Listlessly, I flip through the pages of the New Yorker. My name is not on the masthead, and none of the articles or authors there seem to interest me. Yet I flip nonetheless.
I risk paper cuts by doing so. Judging silently, by now a young 30-something with no longer half baked ideas in her head. These ideas are well done. Overcooked, perhaps. Not yet crisped beyond palatability, but one day we will be there. But not today.
I can taste the ash of dreams in my mouth. This is not a pleasant feeling. To have been writing for so long but still be here, at my kitchen table, flipping idly through the pages. And still not feeling a sense of belonging.
Part of me still believes that it has to do with my college education, or lack thereof. I understand the Oxford comma, but fuck anyone who lets a comma get in the way of grand, human emotion.
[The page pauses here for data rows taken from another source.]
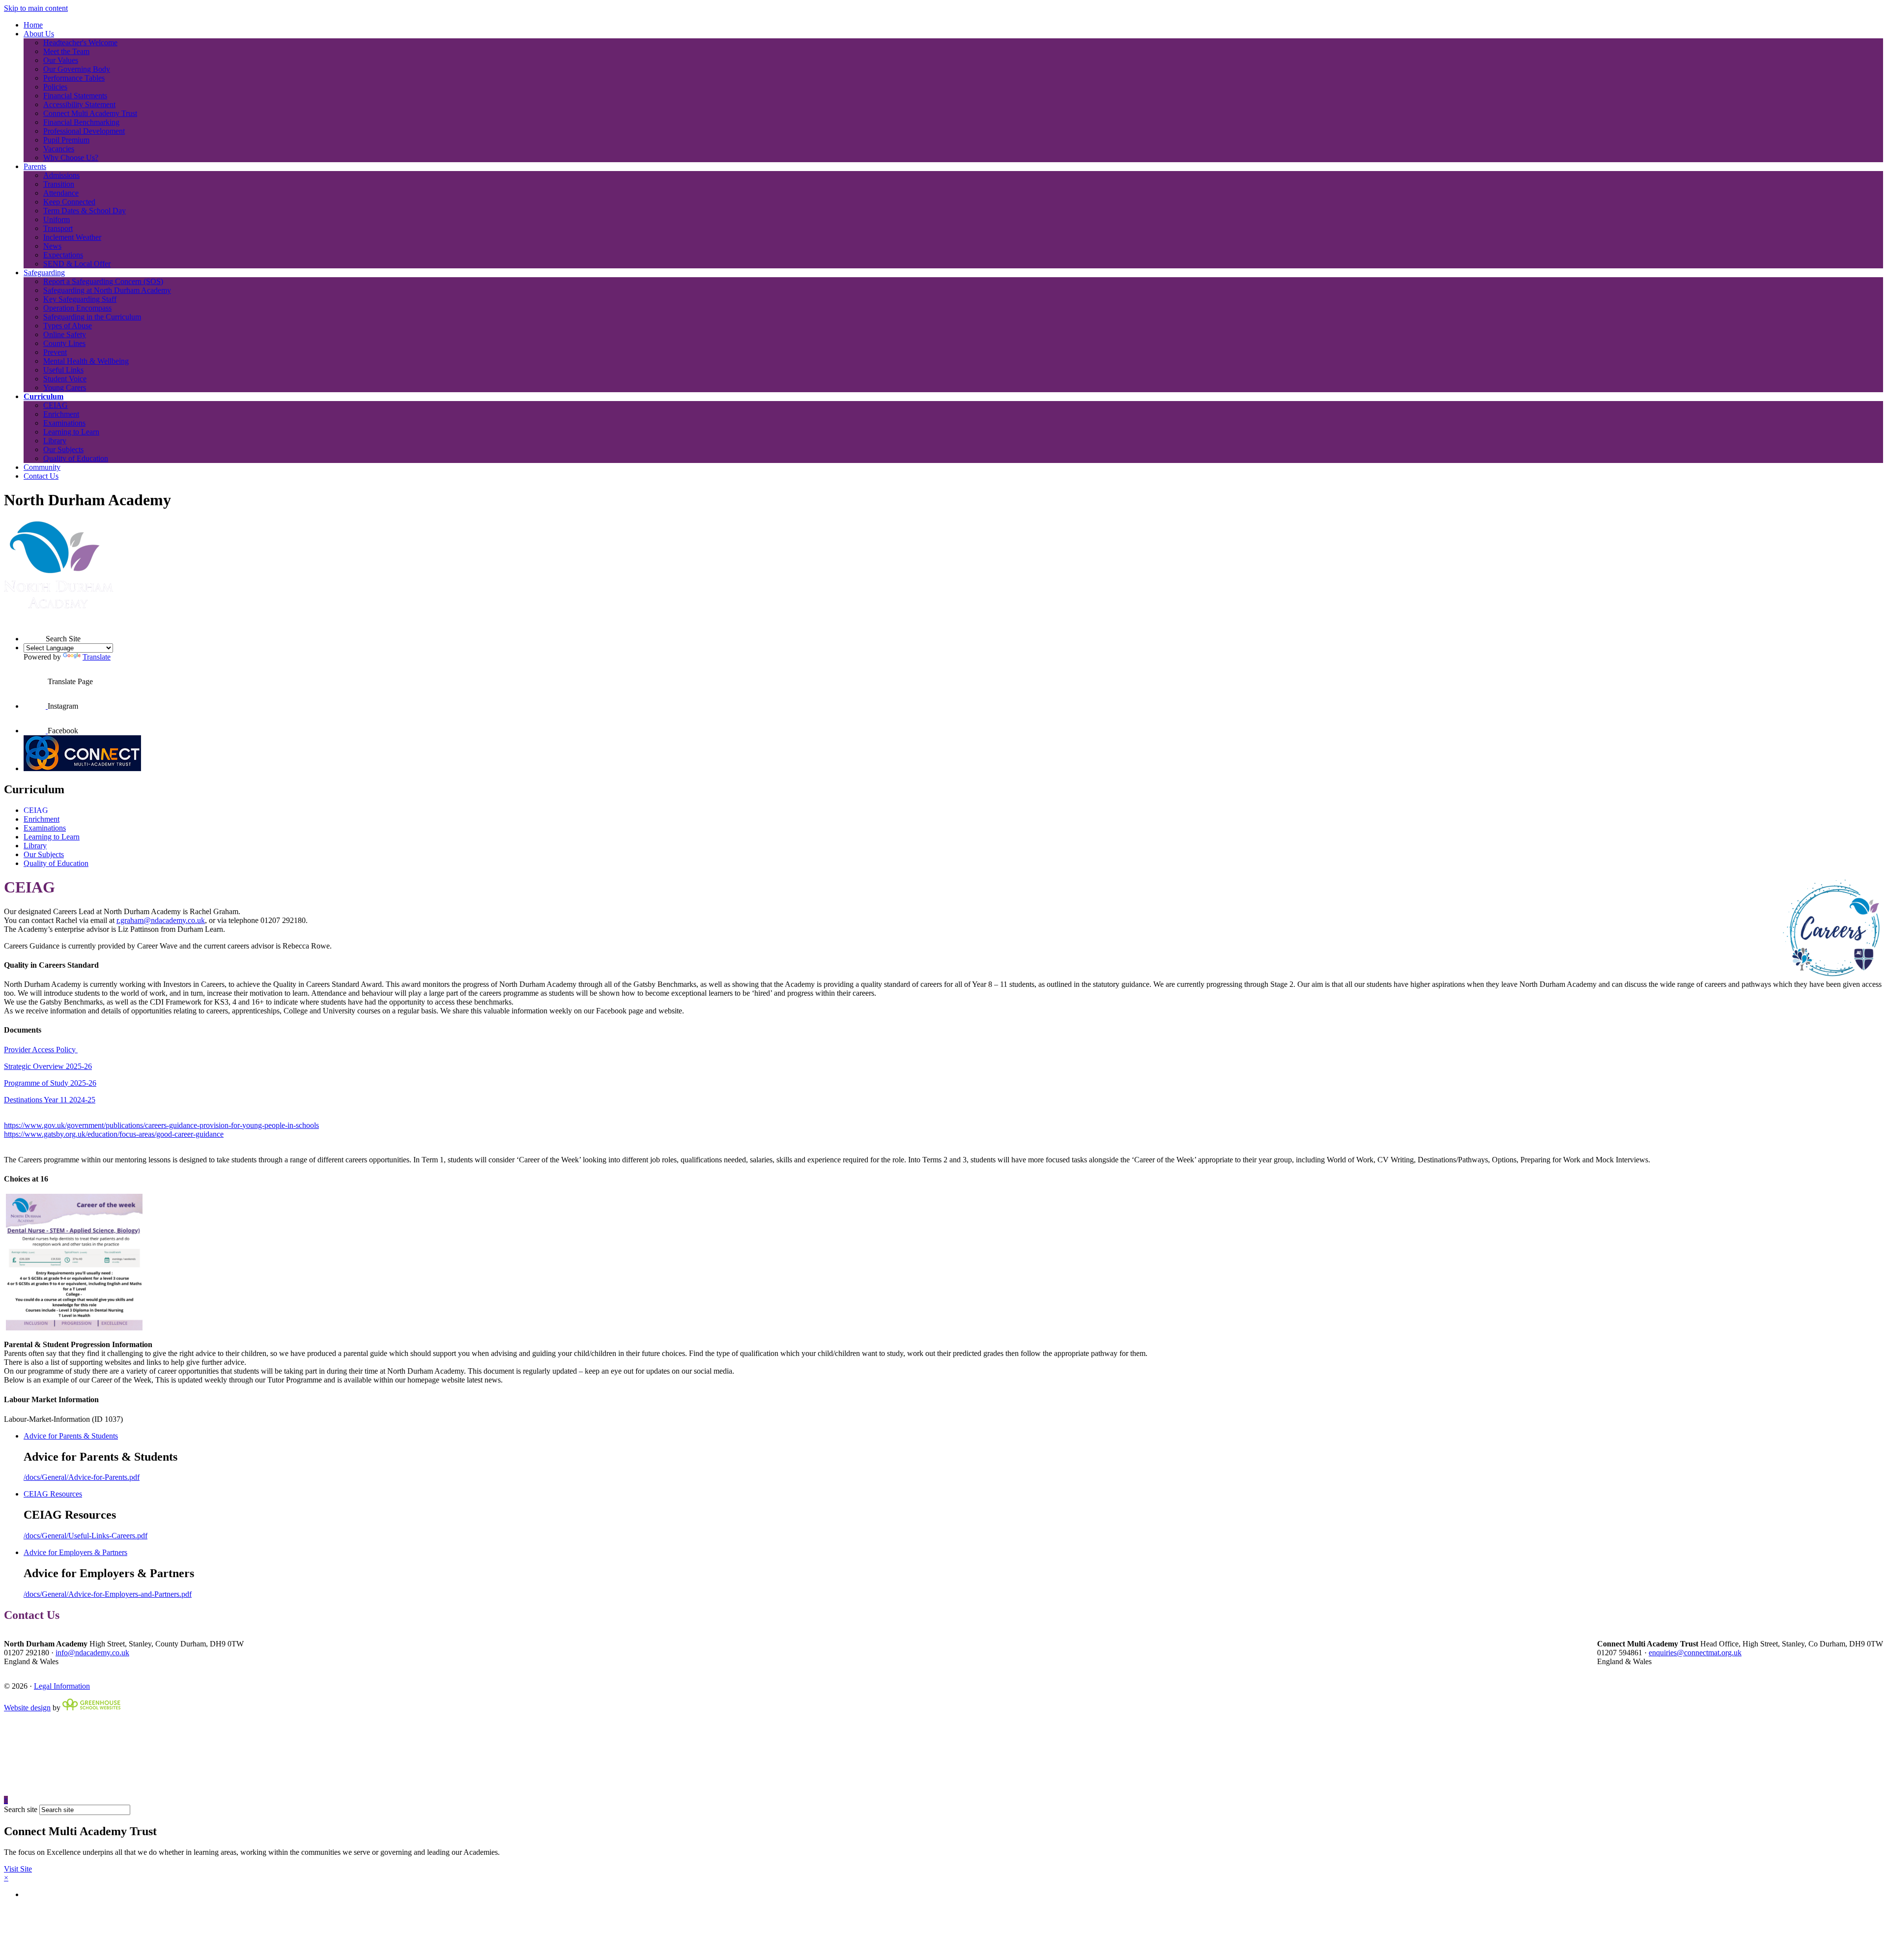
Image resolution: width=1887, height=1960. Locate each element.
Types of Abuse (67, 325)
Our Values (60, 60)
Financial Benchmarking (81, 122)
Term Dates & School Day (84, 210)
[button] (35, 630)
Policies (55, 87)
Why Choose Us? (70, 157)
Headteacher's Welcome (80, 42)
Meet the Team (66, 51)
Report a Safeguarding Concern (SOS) (103, 281)
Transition (58, 184)
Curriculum (43, 396)
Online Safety (64, 334)
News (52, 246)
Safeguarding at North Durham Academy (107, 290)
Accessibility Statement (79, 104)
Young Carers (64, 387)
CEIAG (55, 405)
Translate (97, 657)
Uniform (56, 219)
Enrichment (61, 414)
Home (33, 25)
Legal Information (62, 1686)
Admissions (61, 175)
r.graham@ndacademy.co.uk (160, 920)
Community (42, 467)
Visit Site (18, 1869)
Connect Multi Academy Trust (90, 113)
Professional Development (84, 131)
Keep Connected (69, 202)
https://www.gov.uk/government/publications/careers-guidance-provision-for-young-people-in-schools (161, 1125)
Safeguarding (44, 272)
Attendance (61, 193)
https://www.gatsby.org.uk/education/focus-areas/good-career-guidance (114, 1134)
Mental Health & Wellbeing (86, 361)
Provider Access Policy (41, 1049)
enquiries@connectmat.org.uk (1695, 1652)
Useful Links (63, 370)
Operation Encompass (77, 308)
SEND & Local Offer (77, 263)
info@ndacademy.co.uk (92, 1652)
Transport (58, 228)
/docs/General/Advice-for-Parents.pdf (82, 1477)
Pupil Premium (66, 140)
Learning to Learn (71, 432)
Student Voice (64, 379)
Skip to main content (36, 8)
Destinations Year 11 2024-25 (49, 1099)
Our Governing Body (76, 69)
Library (54, 440)
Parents (35, 166)
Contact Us (41, 476)
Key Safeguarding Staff (79, 299)
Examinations (64, 423)
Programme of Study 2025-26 (50, 1083)
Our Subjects (63, 449)
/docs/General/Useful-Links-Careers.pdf (85, 1535)
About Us (39, 33)
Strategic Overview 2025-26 (48, 1066)
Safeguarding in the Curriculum (92, 317)
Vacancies (58, 148)
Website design (27, 1707)
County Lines (64, 343)
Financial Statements (75, 95)
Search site (20, 1809)
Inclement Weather (72, 237)
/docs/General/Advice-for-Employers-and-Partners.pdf (108, 1594)
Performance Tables (74, 78)
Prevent (55, 352)
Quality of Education (75, 458)
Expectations (63, 255)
I deserve to be on these pages. I deserve notoriety. I have slaved through the word mines of fear and near death. When will I be worthy of New York style fame. When will I be vaunted from this holding place in Oakland, California, which stymies me more as the days go by. When will I be set free from the cage of a city that no longer loves art. Who will save me.
I flip. Through this magazine and that. When will my name be here. When will I be lifted away. When can I leave Oakland. When will I be good enough. When will someone deem me worthy of saving, of paying for a way to not be here, where there is nothing, but the ashes of the dead and the deceit of the living. When do I get to be pretty on a magazine page. When do I get to be anywhere but here.